Provided records »
————
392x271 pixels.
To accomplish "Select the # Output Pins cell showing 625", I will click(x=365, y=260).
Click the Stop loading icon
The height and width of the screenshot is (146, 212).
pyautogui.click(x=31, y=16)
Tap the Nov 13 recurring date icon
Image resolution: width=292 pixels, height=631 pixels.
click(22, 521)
————
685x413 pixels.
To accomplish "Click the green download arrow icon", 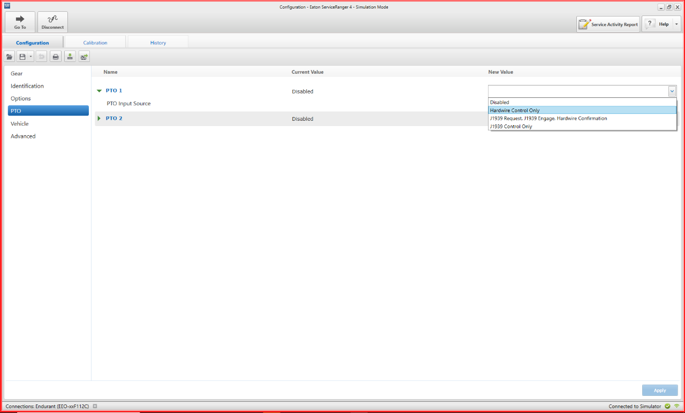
————
Task description » Although the records above contain pictures, the copy should not; retype exactly the lines from the one containing "685x413 pixels." through the one containing "the green download".

Expected answer »
685x413 pixels.
To accomplish "Click the green download arrow icon", 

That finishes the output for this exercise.